- Page -
<<<<
Synthèse de l’article : DeMasi, A., Horger, M. N., Allia, A. M., Scher, A., & Berger, S. E. (2021). Nap timing makes a difference: sleeping sooner rather than later after learning improves infants’ locomotor problem solving. Infant Behavior & Development, 65, 101652.
Synthèse rédigée par Manuela Pietka Saillant et Marine Le Gall, Master 1 psychologie du développement, Université Paris 8.
De quelle manière la sieste peut-elle être bénéfique dans le processus d’apprentissage des nourrissons ?
Le ministère de l’Education nationale de la jeunesse et des sports a créé un site de conseils, ressources et outils concernant le bien-être des enfants. Ce ministère, conscient de l’importance des siestes dans la qualité des apprentissages des jeunes enfants, a dédié plusieurs articles à ce sujet (Ministère de l’Éducation nationale de la jeunesse, des sports et des jeux olympiques et paralympiques, 2019 ; Ministère de l’Éducation nationale de la jeunesse, des sports et des jeux olympiques et paralympiques, 2020 ; Ministère de l’Éducation nationale de la jeunesse, des sports et des jeux olympiques et paralympiques, 2022). De même, la sieste tient un rôle dans l’élaboration, le développement et le contrôle des capacités mnésiques (Walker et Stickgold, 2004).
>>>>
Données de pointage pour texte et éléments:
<<<<
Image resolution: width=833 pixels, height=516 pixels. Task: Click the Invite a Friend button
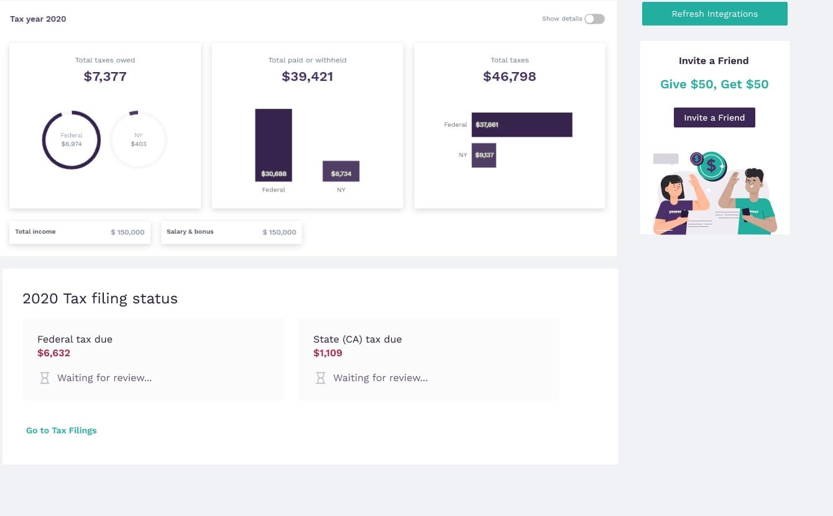714,117
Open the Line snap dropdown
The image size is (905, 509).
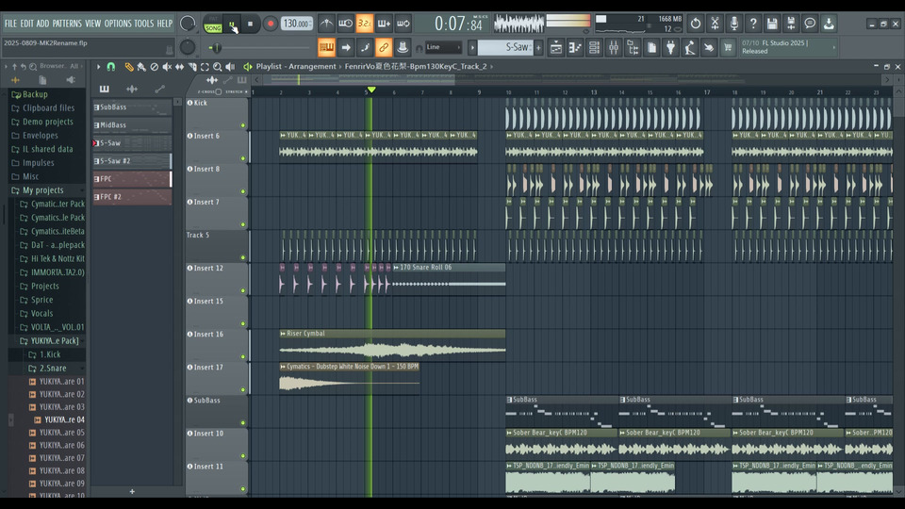445,47
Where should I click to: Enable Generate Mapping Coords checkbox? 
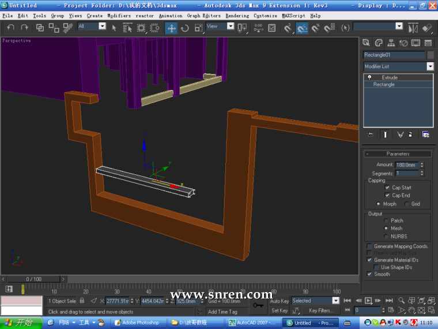click(x=369, y=246)
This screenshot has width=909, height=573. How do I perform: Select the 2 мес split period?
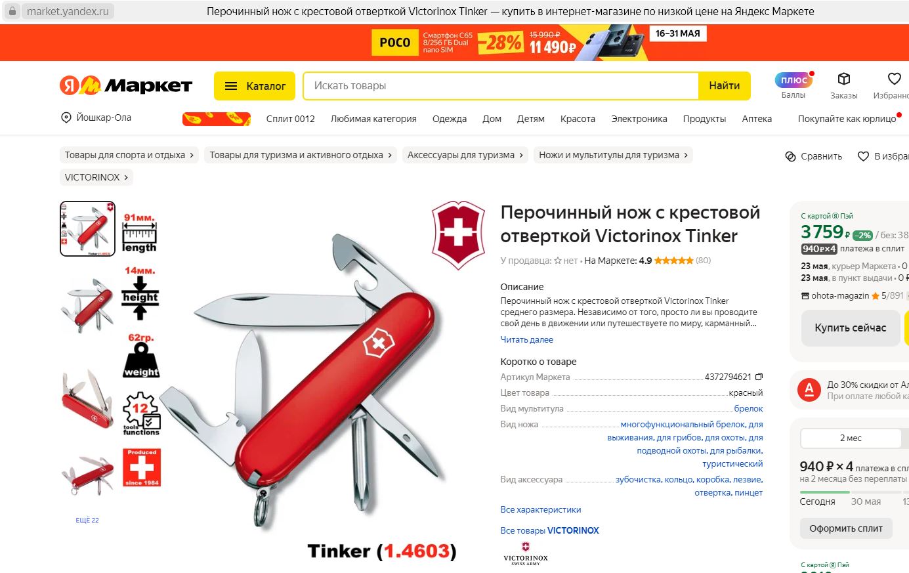[851, 438]
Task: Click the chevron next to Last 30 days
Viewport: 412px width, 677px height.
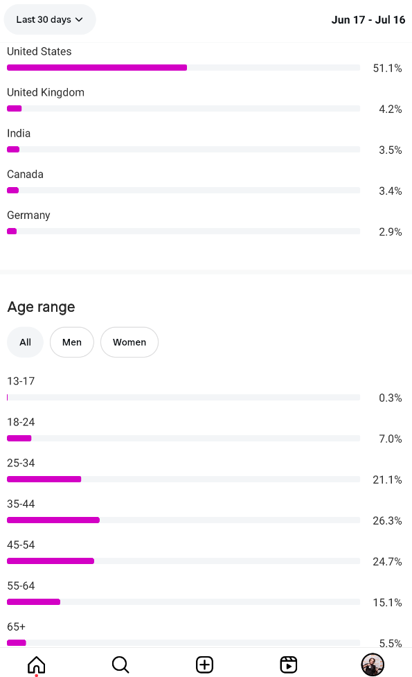Action: [79, 19]
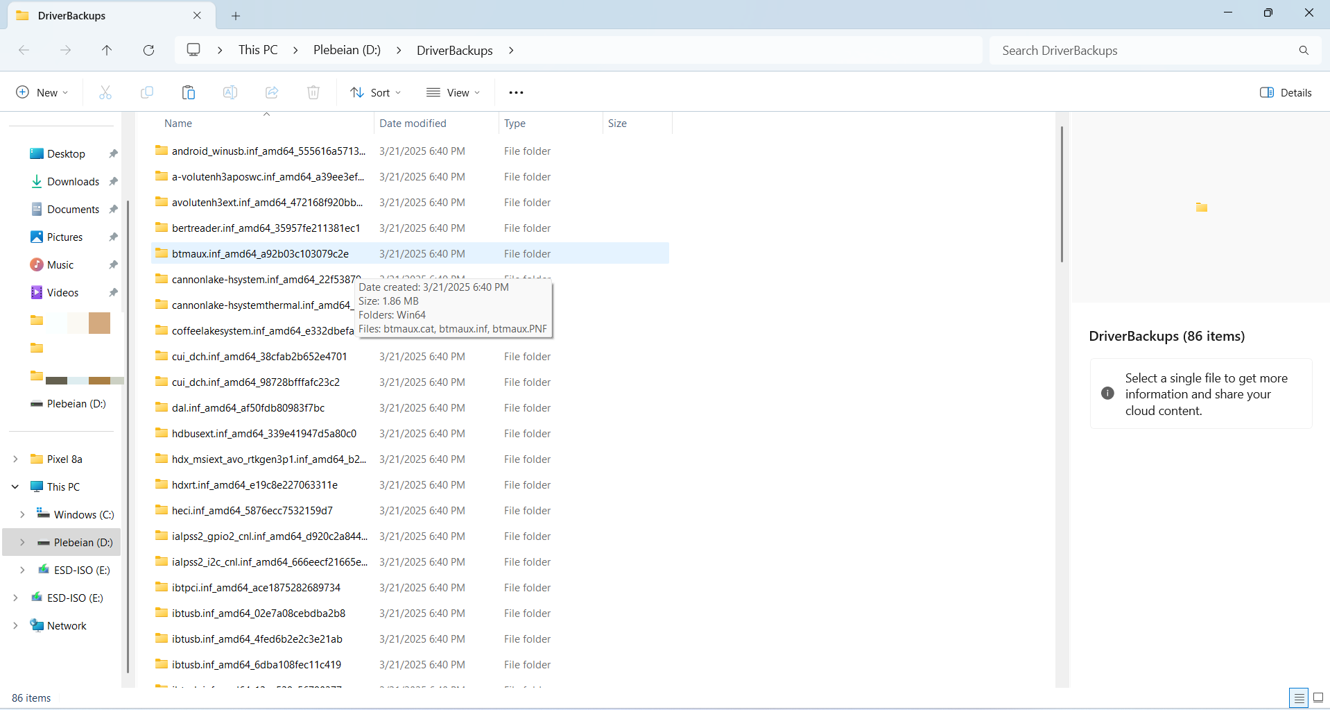Open the View dropdown menu

454,92
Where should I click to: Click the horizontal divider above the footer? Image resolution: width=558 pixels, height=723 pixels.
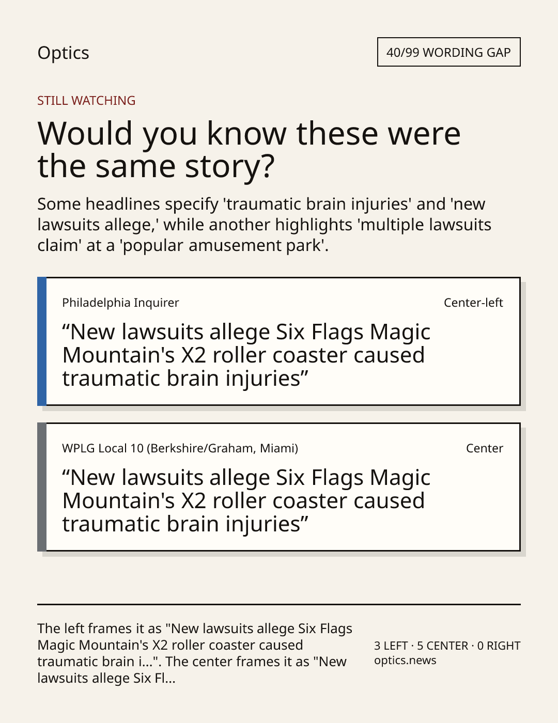tap(279, 604)
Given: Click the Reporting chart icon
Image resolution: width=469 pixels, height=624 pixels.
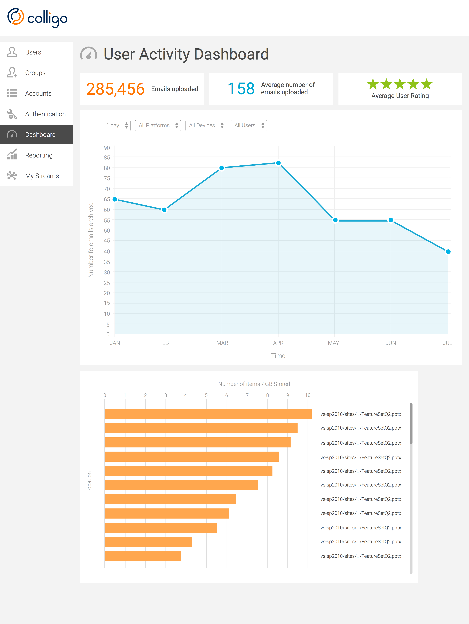Looking at the screenshot, I should (x=12, y=155).
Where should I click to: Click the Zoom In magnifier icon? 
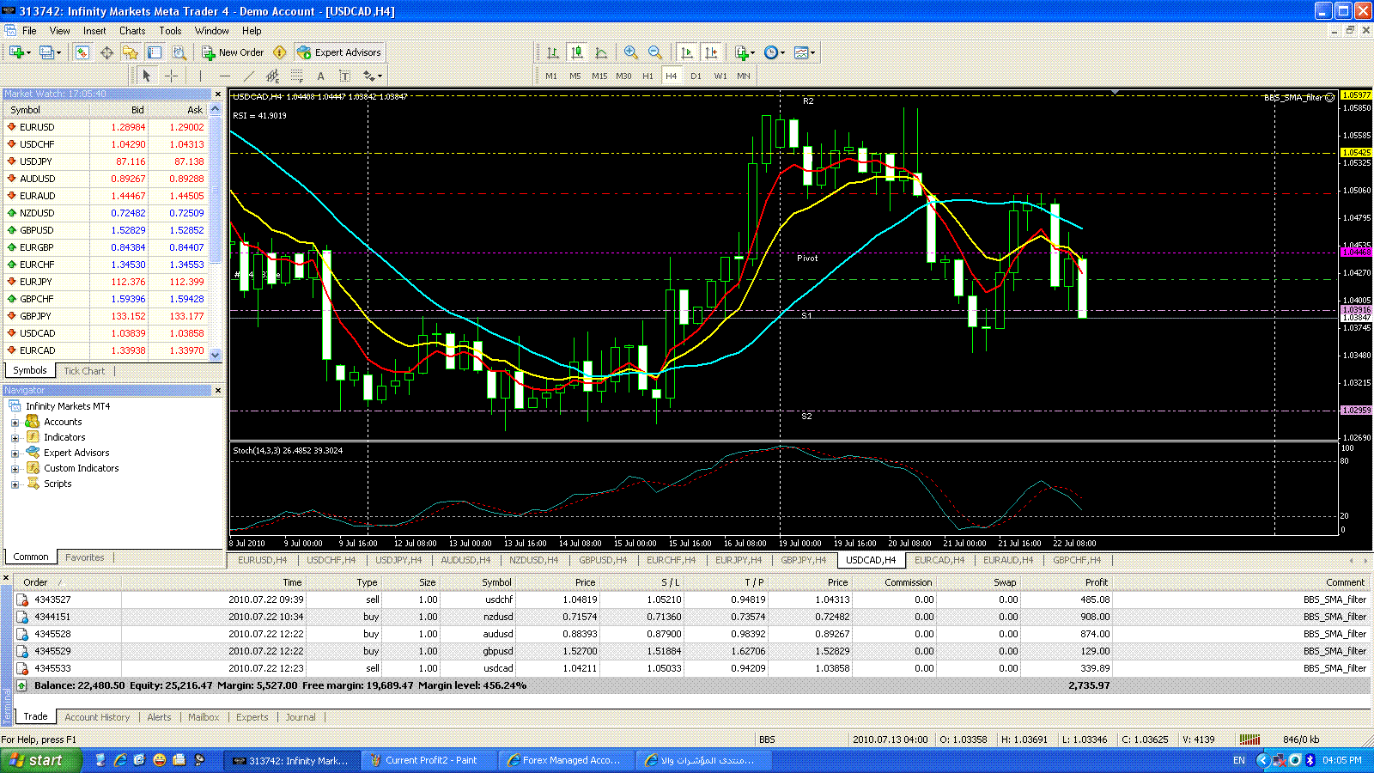[631, 52]
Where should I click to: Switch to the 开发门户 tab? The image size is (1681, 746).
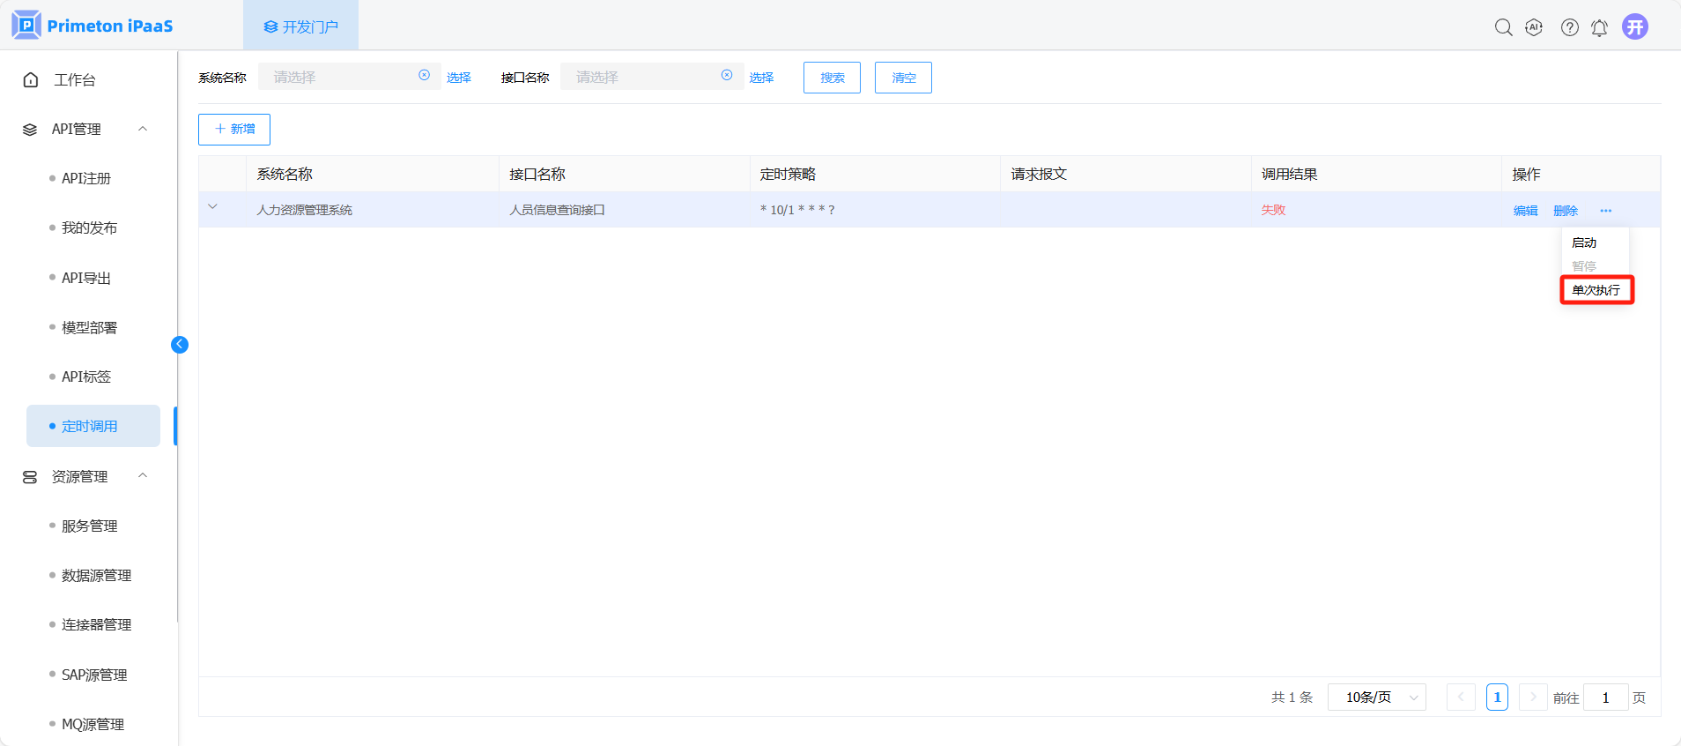(x=300, y=26)
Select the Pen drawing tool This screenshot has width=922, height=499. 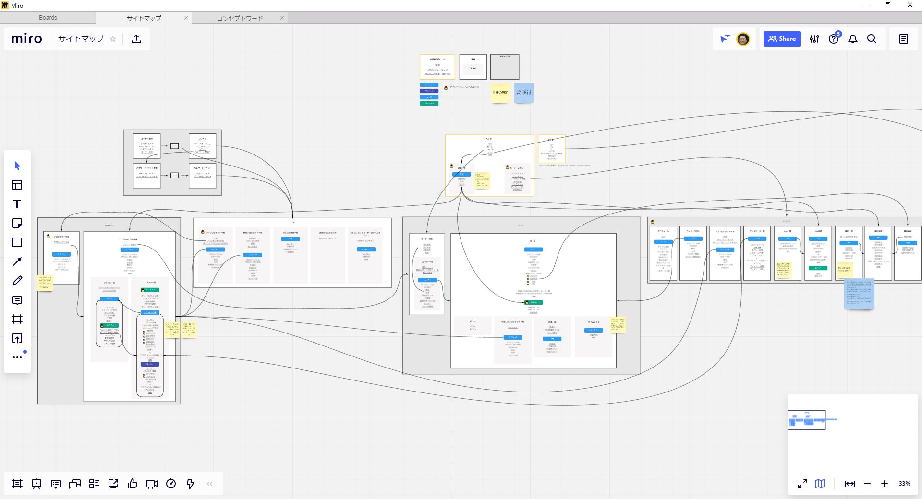(x=17, y=281)
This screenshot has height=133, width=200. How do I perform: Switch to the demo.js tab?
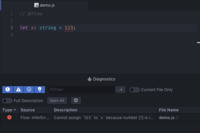45,5
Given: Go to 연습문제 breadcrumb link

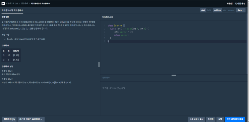Looking at the screenshot, I should click(24, 3).
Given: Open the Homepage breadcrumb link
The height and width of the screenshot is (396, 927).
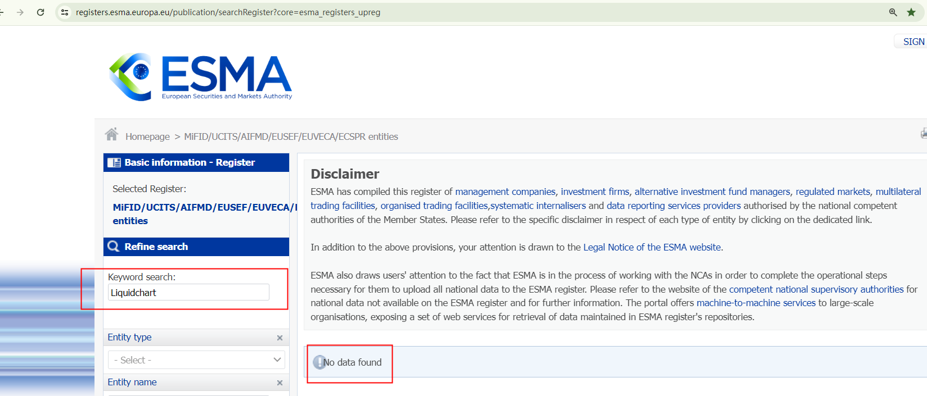Looking at the screenshot, I should pos(147,136).
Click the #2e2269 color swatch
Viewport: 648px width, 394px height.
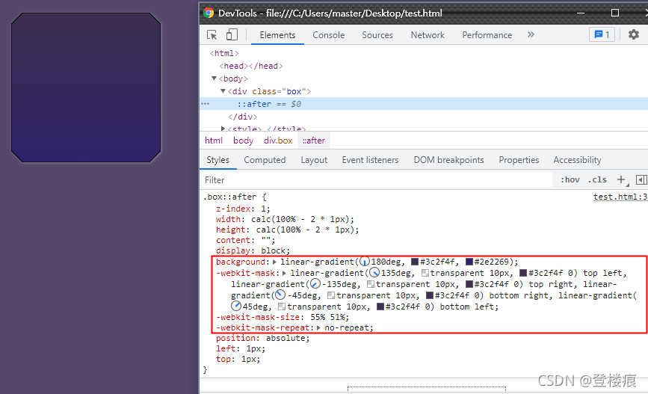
>>>>
- Énoncé du problème -
D'après la synthèse sur la sieste des nourrissons, quel ministère a créé un site de conseils, ressources et outils concernant le bien-être des enfants ?

- Réponse finale -
Le ministère de l’Éducation nationale de la jeunesse et des sports.